Joe Cantlupe, for HealthLeaders Media , October 4, 2012

Defensive Medicine
The survey is certainly the latest, and—by sheer numbers—one of the more telling reports on physician attitudes about defensive medicine and malpractice concerns. It also reveals what doctors see as a major cost driver of healthcare.

When asked what two factors "do you find least satisfying about the medical practice," 40.3% said it was "liability/defensive medicine pressures." Other reasons lagged much further behind. Other "least satisfying" aspects included dealing with Medicare/Medicaid/government regulations (27.4%) and  reimbursement issues (27.3%).

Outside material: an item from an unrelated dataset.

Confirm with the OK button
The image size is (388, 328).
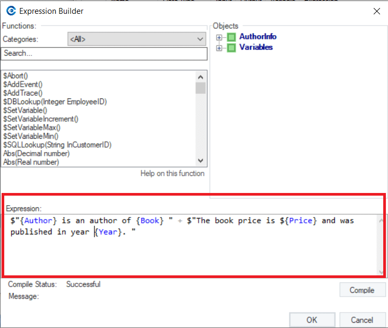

In the meantime, 69.1% of physicians said defensive medicine is the "number one ranked factor" driving up healthcare costs. The survey described the ordering of tests, prescribing of drugs, and conducting of procedures done "partly or solely to drive a wedge against potential malpractice lawsuits." 

Defensive medicine costs approximately $45.6 billion a year in the U.S., according to The Physicians Foundation survey.

"Physicians understand to some degree that's the cost of doing business, but the defensive medicine goes deeper than that, in the ordering of extra tests, doing the extra procedures, and extra scans to protect [oneself]  against a malpractice suit. It's that four-legged stool, the liability that [prompts] defensive medicine."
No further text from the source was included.